Tres menores quedaron el pasado viernes encerrados durante varias horas en su piso, situado en la calle Rasos de Peguera, en el distrito barcelonés de Nou Barris, cuando unos operarios colocaron un cierre de seguridad en la casa, que estaba ocupada por una familia tras un desahucio.

Filiberto Bravo, el presidente de la Asociación de Vecinos de Ciutat Meridiana, barrio en el que está ubicada esta vivienda, ha explicado que nadie llamó a la puerta antes de instalar la cerradura y la puerta blindada ni se comprobó que el piso estuviera vacío.

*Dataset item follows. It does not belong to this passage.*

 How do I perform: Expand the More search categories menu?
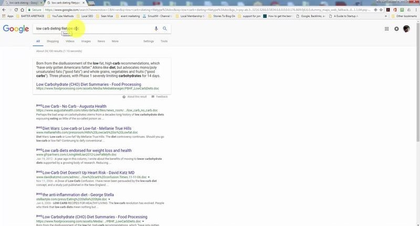tap(115, 41)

Los niños estuvieron horas encerrados aunque no se dieron cuenta de lo que sucedía hasta que llegó su madre, hacia las ocho de la noche. Fue cuando llegó la madre de trabajar cuando se dio cuenta de que no podía entrar en la vivienda y de que los tres niños estaban encerrados en el interior. La mujer llamó entonces a los bomberos, que liberaron a los menores, e interpuso una denuncia ante los Mossos d'Esquadra, que investiga estos hechos.

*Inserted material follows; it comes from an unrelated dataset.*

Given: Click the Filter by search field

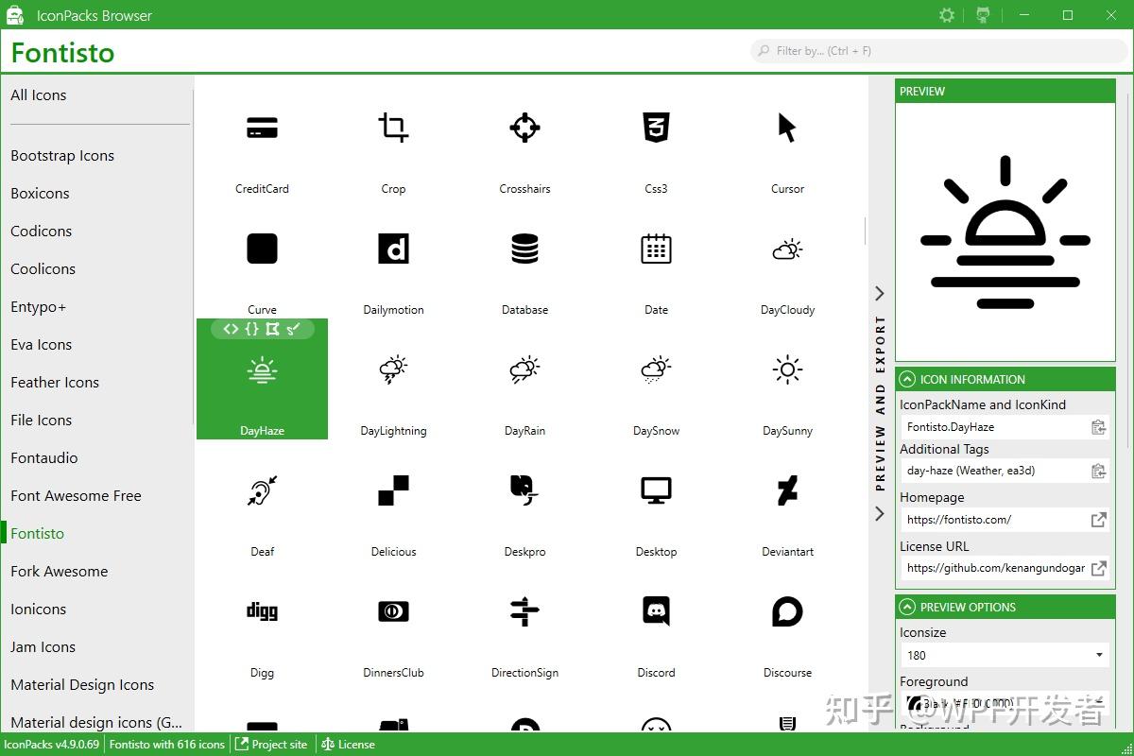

La asociación de vecinos, por su parte, estudia denunciar ante la Fiscalía de Menores la situación por intento de secuestro e intento de homicidio, ha informado Bravo, que ha asegurado que nunca se había producido una situación así en el barrio, en el que se producen desde hace años múltiples desahucios. El piso que ocupa actualmente esta familia era propiedad de un banco, que acabó vendiéndola a un fondo de inversión, y fue desahuciado hace dos meses.